He loves penguins and one of his obsessions is Antarctica. He’s heard the temperature there drops so low that you can physically hear the cold.

On more local and immediate matters, he’s thinking he wants a girlfriend. The problem, some of which he understands, is that he does not grasp social cues or body language. He takes words literally and he has neither filters nor a sense of appropriate social conversation. If someone has said a vulgar word and it’s stuck in his head, he will blurt it out with no regard for who hears it.

In the abstract, this can be humorous. Atypical makes it clear that in reality this makes ordinary human interaction a mountain Sam has to climb every day.  

It also makes clear the Catch-22 for viewers.

We want to empathize with Sam (left) and root for him. We just have to realize we will get almost none of that back. The feelings of others don’t register with Sam in a way that he can express. It’s not part of his wiring, which is frustrating for others and a killer social roadblock for him. 

In the larger scope, Atypical quickly and deftly frames the most heart-wrenching question for parents and guardians of teenagers on the spectrum.

Do you try to build a protective bubble around them or do you let them plunge out into a world you know is going to be full of painful challenges and hurtful falls?

Elsa falls into the first group. Sam just isn’t ready, she says. Every time the phone rings her heart leaps into her throat, fearing there’s been an incident or an outburst and pieces that will have to be put back together.

Julia says if Sam wants a girlfriend, he should figure out how to go for it.

Be careful what you suggest.

Almost every viewer’s favorite character, outside of Sam, will be Casey. She’s a track athlete whose long-term goal is to get out of this town and whose short-term goal is to shred anyone who picks on her brother.

Her dislike of bullies indirectly leads her to meet a boy, Evan (Graham Rogers), which throws her off because she has always told herself that her need for focus precludes inessential things like dating.

Casey provides some uncomplicated humor, which is good because much of the rest comes with a double edge.

On the one side, Sam’s a plucky fellow.
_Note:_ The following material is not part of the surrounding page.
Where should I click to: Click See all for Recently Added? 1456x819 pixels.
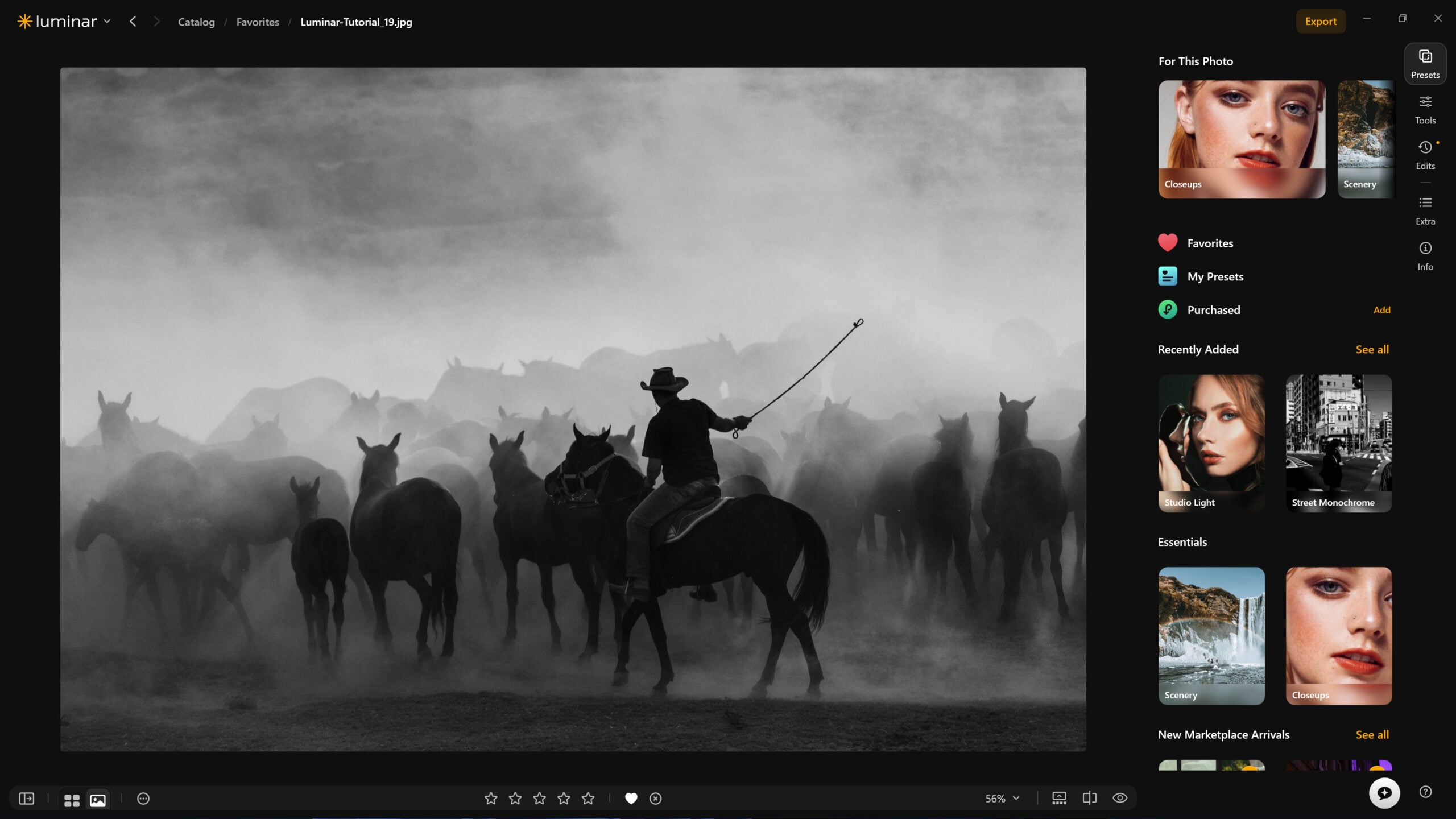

He doesn’t spend much time feeling sorry for himself, and that gives us permission, as the shrinks say, to enjoy the humor in some of his social stumbles and wildly inappropriate conversation.

On the other hand, Atypical reminds us that while life is tough for all teenagers, Sam faces so many more things, the most ordinary things, that make him hurt.

In an age when TV writers have created well-turned comic material for shows like Speechless and You’re the Worst, Sam isn’t a total pioneer.  

But Atypical never lets us forget that life on the spectrum is more hard than humorous.